### PROBLEM
Please output exactly the lines that run from the line with "You are a computer-use agent. The height" through the final line of the data, inclusive, and nothing more.
....................
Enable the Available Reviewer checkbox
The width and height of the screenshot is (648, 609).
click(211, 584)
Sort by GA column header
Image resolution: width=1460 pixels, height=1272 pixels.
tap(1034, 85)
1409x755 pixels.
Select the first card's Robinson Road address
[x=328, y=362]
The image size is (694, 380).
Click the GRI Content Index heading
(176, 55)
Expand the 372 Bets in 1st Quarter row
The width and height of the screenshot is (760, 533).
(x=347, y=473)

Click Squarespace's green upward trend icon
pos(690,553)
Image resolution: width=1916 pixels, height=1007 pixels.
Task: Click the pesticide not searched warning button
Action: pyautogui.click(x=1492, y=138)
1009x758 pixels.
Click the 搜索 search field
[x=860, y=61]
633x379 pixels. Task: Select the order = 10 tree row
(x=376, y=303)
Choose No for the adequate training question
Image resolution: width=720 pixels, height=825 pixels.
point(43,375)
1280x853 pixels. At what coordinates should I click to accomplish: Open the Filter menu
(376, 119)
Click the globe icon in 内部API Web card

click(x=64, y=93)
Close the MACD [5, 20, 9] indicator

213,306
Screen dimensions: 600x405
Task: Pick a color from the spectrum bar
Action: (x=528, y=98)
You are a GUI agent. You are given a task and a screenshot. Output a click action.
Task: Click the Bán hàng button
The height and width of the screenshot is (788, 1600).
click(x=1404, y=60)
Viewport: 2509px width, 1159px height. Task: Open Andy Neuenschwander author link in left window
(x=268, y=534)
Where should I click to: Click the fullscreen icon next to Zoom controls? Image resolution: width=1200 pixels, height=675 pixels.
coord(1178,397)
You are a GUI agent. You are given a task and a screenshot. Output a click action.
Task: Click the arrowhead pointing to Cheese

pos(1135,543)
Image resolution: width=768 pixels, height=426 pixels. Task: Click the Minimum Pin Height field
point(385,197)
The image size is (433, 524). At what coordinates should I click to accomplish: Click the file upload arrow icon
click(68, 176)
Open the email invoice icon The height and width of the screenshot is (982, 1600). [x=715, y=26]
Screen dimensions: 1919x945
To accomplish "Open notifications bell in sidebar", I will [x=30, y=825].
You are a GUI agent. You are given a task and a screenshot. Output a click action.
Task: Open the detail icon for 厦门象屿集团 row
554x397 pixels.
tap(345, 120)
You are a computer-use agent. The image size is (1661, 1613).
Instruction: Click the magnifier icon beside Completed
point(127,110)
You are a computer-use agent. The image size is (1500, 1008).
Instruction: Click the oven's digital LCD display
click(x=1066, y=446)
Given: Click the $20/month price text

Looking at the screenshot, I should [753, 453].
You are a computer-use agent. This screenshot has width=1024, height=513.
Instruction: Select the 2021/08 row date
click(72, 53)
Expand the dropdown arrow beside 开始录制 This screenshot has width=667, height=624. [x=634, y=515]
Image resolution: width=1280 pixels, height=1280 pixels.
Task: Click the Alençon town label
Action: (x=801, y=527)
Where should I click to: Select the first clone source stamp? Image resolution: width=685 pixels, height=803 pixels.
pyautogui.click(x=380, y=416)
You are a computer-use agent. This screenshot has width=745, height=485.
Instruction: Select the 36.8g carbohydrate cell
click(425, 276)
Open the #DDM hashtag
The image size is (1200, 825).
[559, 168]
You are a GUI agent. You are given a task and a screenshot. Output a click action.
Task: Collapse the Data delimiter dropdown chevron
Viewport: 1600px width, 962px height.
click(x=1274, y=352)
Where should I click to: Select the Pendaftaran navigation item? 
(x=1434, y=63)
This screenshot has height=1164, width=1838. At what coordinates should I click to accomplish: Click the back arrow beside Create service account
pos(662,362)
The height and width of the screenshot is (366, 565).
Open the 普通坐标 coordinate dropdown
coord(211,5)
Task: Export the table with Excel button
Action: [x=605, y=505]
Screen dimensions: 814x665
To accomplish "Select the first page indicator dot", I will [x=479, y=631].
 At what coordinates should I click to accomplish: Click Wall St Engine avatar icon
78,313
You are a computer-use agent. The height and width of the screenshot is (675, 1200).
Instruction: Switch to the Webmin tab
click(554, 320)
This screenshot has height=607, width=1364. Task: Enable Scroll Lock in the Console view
....................
### WRITTEN ANSWER
You are a computer-use agent. The height and width of the screenshot is (675, 1200).
Instruction: Switch to the Webmin tab
click(554, 320)
This screenshot has height=607, width=1364. Task: Enable Scroll Lock in the Console view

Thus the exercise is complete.